Kubernetes work
===============

.. contents::
   :local:

Workceptor has the ability to launch Kubernetes pods to perform work.

foo.yml

.. code-block:: yaml

    ---
    version: 2
    node:
      id: foo

    log-level:
      level: Debug

    tcp-listeners:
      port: 2222

    control-services:
      - service: control
        filename: /tmp/foo.sock

    work-kubernetes:
      - worktype: kubeit
        authmethod: kubeconfig
        allowruntimeauth: true
        allowruntimepod: true
        allowruntimeparams: true

kubeitpod.yml

.. note::
   You might need to set ``tcp-listeners``, ``tcp-peers``, or ``local-only`` before you can start the control service. See https://github.com/ansible/receptor/issues/518

.. code-block:: yaml

    apiVersion: v1
    kind: Pod
    metadata:
        generateName: myapp-pod-
        labels:
            app: myapp
    spec:
        containers:
        - name: worker
          image: busybox
          command: ['sh', '-c', 'echo The Pod is running && sleep 6 && exit 0']
        restartPolicy: Never

Note: at least one of the containers in the pod spec must be named "worker". This is the container that stdin is passed into, and that stdout is retrieved from.

First, we need the receptor control service running in order to be able to start a kubernetes work unit.

.. code-block:: sh

    $ receptor -c foo.yml
    DEBUG 2022/01/17 10:05:56 Listening on TCP [::]:2222
    INFO 2022/01/17 10:05:56 Running control service control
    INFO 2022/01/17 10:05:56 Initialization complete

Now we can submit a kubernetes work unit.

.. code-block:: bash

    $ receptorctl --socket /tmp/foo.sock work submit kubeit --param secret_kube_config=@$HOME/.kube/config --param secret_kube_pod=@kubeitpod.yml --no-payload
    Result:  Job Started
    Unit ID: FfpQ4zk2

``secret_kube_config`` The contents of kubeconfig file. The "@" tells receptorctl to read in a file name and pass the contents on.
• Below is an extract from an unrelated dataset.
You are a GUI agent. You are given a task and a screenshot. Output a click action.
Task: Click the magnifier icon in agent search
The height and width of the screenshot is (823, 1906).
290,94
``secret_kube_pod`` The contents of a pod definition. The "@" tells receptorctl to read in a file name and pass the contents on.

Runtime params
---------------

Additional parameters can be passed in when issuing a "work submit" command, using "--param" in receptorctl. These params must have the correct ``allowruntime*`` fields specified in the ``work-kubernetes`` definition.

.. list-table::
    :widths: 25 50 25
    :header-rows: 1

    * - param
      - description
      - permission
    * - kube_image
      - container image to use
      - allowruntimecommand
    * - kube_command
      - command container should run
      - allowruntimecommand
    * - kube_params
      - parameters to pass into kube_command
      - allowruntimeparams
    * - kube_namespace
      - kubernetes namespace to use
      - allowruntimeauth
    * - secret_kube_config
      - kubeconfig to authenticate with
      - allowruntimeauth
    * - secret_kube_pod
      - pod definition
      - allowruntimepod
    * - pod_pending_timeout
      - allowed duration for pod to be Pending
      - allowruntimeparams

``pod_pending_timeout`` is provided as a string, for example 1h20m30s or 30m10s.